### Instructions to follow
Everything from the line with "Image resolution: width=775" to the final line of the entries, both included, should be restated word for word; please omit the pictures.

◆ ◆ ◆ ◆ ◆ ◆ ◆

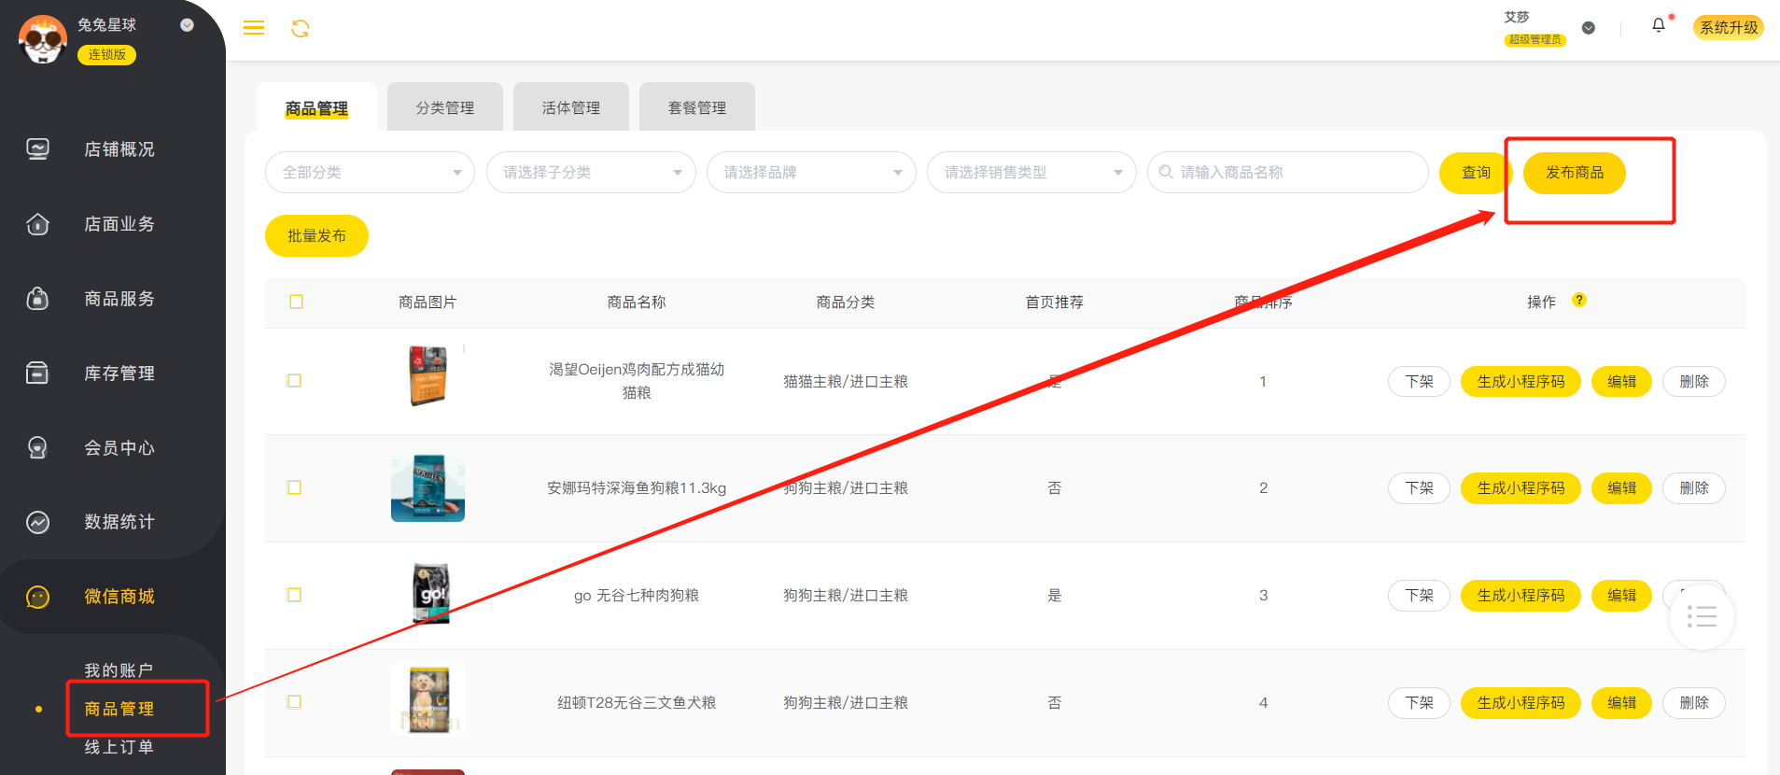
Task: Click the orange refresh icon
Action: point(300,29)
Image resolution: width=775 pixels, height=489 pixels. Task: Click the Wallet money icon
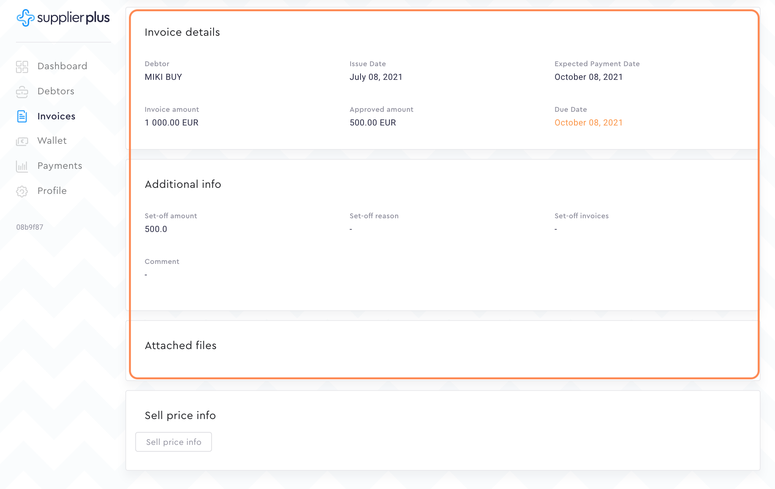(22, 141)
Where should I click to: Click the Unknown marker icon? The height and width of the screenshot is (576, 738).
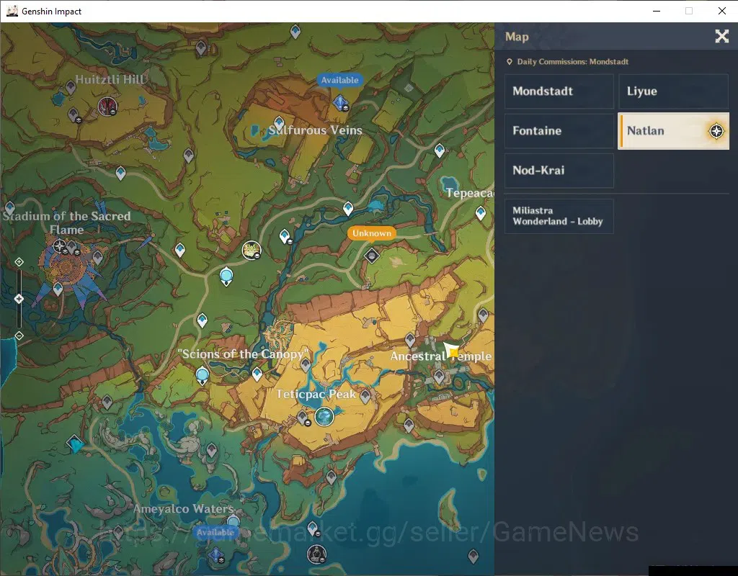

◆ ◆ ◆ ◆ ◆ ◆ ◆

### Written solution
Image resolution: width=775 pixels, height=489 pixels. Task: Click the Wallet money icon
(22, 141)
Where should I click to: Click the Unknown marker icon? The height and width of the screenshot is (576, 738).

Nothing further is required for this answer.